* Work item *
Copy each line of the entries beneath that contains the word "This".

* Provided material *
-- Opening Marker --

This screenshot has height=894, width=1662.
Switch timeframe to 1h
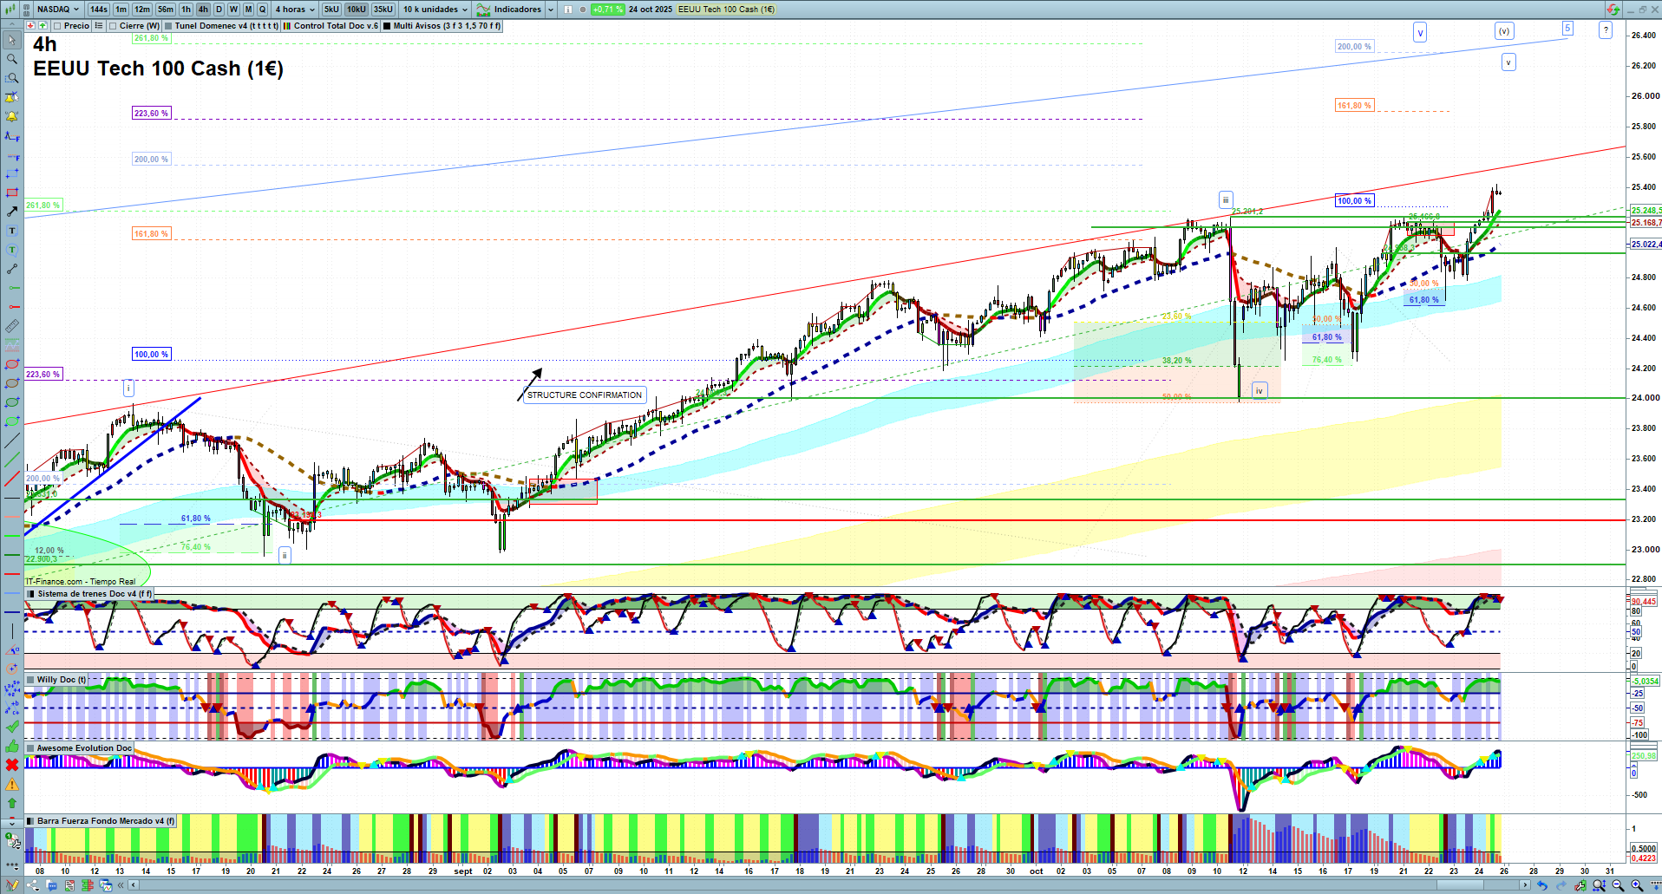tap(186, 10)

-- Closing Marker --
-- Opening Marker --

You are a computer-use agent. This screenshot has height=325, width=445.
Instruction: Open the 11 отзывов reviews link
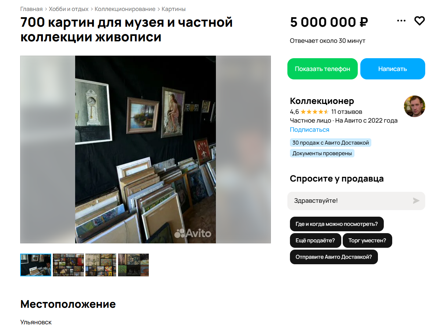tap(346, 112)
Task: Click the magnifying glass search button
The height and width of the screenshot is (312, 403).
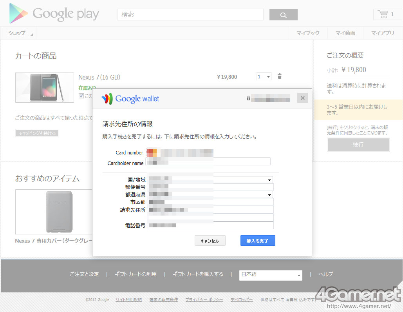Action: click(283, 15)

-- Closing Marker --

* Answer space *
This screenshot has height=894, width=1662.
You are a computer-use agent. This screenshot has height=325, width=445.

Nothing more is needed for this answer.